Mme A... a été admise au bénéfice de l'aide juridictionnelle partielle à hauteur de 55 % par décision du 30 mai 2022.
Vu les autres pièces du dossier.
Vu :
- le code civil ;
- la loi n° 91-647 du 10 juillet 1991 ;
- le décret n° 93-1362 du 30 décembre 1993 ;
- le décret n° 2020-1717 du 28 décembre 2020 ;
- le code de justice administrative.
La présidente de la formation de jugement a dispensé le rapporteur public, sur sa proposition, de prononcer des conclusions à l'audience.
Les parties ont été régulièrement averties du jour de l'audience.
Ont été entendus au cours de l'audience publique :
- le rapport de M. Mas,
- et les observations de Me Leudet, représentant Mme A....
Considérant ce qui suit :
1. Mme A..., ressortissante guinéenne, a sollicité sa naturalisation. Par une décision du 4 décembre 2018, cette demande a été rejetée comme irrecevable par le préfet de la Seine-Saint-Denis.
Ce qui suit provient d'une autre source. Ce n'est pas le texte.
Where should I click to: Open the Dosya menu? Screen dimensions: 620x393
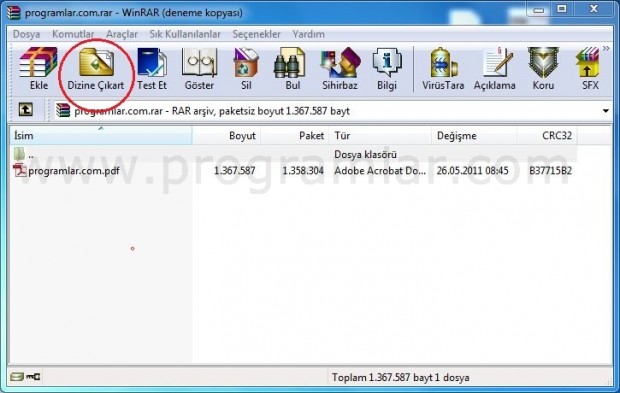(26, 34)
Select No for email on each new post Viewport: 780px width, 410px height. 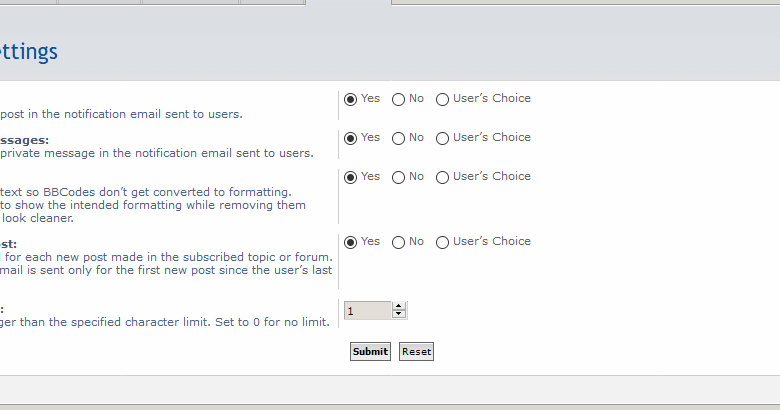click(x=398, y=242)
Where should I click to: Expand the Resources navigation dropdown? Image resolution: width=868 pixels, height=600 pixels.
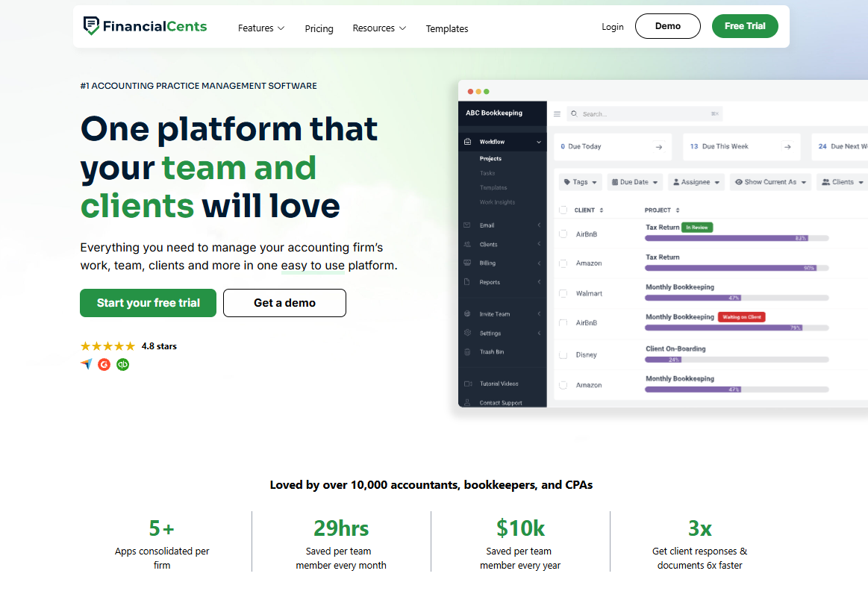[x=379, y=28]
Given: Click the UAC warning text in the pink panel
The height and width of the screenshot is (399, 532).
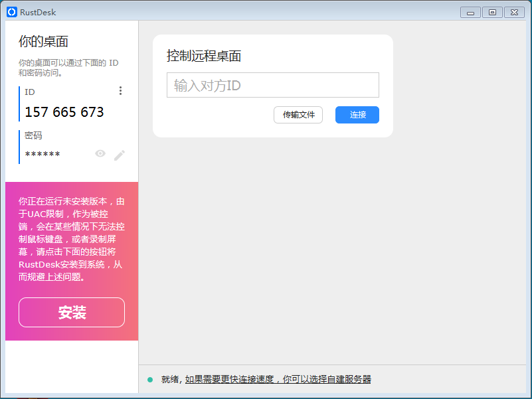Looking at the screenshot, I should 72,239.
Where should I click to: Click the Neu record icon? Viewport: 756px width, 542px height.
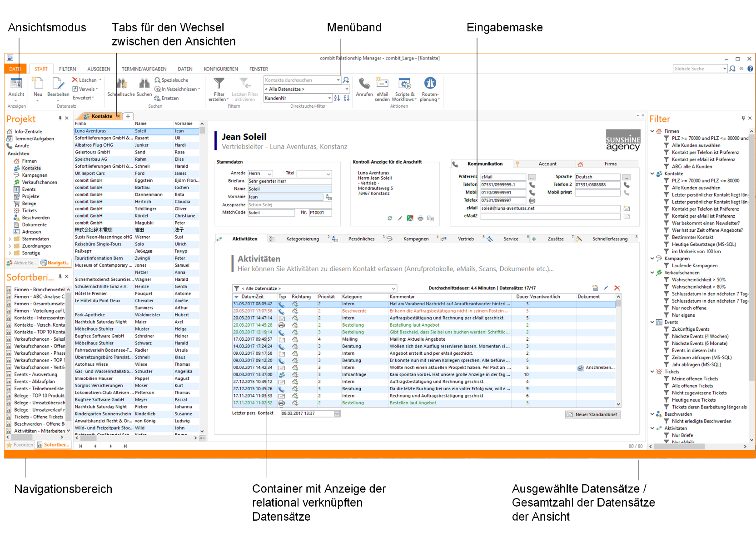point(38,84)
Par une décision du 1er juillet 2019, le ministre de l'intérieur a rejeté le recours hiérarchique formé par Mme A... à l'encontre de cette décision, en substituant une décision de rejet à la décision d'irrecevabilité prise par le préfet de la Seine-Saint-Denis. Mme A... relève appel du jugement du 18 mars 2022 par lequel le tribunal administratif de Nantes a rejeté sa demande tendant à l'annulation de cette dernière décision.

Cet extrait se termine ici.